[[ Provided records open ]]

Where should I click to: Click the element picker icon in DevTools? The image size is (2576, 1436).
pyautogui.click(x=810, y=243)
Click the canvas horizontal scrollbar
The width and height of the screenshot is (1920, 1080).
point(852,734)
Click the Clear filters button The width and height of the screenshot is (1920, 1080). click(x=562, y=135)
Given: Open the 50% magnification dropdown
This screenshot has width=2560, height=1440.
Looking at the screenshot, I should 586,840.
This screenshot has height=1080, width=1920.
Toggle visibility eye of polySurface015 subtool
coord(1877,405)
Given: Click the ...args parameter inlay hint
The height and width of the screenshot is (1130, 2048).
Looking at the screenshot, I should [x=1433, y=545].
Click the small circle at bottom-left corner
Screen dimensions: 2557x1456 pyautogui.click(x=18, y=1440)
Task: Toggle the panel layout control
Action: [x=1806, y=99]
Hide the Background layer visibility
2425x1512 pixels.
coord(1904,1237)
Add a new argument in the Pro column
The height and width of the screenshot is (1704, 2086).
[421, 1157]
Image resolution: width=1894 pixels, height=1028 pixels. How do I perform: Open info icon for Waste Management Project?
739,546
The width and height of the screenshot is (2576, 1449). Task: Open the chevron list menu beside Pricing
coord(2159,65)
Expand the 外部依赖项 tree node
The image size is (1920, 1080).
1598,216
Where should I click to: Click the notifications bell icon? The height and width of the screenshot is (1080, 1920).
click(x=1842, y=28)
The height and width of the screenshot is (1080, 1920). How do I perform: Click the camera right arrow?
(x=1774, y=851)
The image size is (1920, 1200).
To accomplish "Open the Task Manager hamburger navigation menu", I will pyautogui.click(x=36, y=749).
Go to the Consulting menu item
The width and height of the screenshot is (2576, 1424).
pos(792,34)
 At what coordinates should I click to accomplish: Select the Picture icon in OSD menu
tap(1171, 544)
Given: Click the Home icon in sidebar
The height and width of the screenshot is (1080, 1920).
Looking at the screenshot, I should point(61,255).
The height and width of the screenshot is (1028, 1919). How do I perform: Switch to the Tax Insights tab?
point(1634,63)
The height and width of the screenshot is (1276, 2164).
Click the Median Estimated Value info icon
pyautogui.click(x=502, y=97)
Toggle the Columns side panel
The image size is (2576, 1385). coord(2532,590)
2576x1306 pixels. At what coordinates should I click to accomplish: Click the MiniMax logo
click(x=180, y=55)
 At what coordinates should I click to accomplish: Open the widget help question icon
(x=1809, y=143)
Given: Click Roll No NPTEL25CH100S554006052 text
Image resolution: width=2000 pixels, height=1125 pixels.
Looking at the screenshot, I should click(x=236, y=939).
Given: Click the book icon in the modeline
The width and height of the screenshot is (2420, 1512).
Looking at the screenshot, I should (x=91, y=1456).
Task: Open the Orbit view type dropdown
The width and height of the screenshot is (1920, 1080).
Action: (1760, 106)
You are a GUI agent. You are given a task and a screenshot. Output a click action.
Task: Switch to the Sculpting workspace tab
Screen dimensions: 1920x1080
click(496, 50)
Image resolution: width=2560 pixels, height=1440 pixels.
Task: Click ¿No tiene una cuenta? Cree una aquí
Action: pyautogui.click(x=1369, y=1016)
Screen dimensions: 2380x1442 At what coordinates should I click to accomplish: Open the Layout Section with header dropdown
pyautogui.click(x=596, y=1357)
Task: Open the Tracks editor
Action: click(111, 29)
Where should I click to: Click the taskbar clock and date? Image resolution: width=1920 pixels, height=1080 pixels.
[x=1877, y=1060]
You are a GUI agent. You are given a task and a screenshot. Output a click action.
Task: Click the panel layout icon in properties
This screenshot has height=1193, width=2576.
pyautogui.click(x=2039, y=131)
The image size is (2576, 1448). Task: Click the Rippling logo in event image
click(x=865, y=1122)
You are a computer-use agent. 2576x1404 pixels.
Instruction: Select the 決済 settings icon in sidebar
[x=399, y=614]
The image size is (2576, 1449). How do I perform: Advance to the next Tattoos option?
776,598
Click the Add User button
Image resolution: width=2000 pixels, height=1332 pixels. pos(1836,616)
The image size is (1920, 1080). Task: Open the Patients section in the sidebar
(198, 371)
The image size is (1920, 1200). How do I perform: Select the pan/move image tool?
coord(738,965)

[[ Provided records closed ]]

**Exercise directions:** Return, exactly as written, the "The image size is (1920, 1080). Task: Open" line and each line after it through the end of the listing above.

**Response:**
The image size is (1920, 1080). Task: Open the Patients section in the sidebar
(198, 371)
The image size is (1920, 1200). How do I perform: Select the pan/move image tool?
coord(738,965)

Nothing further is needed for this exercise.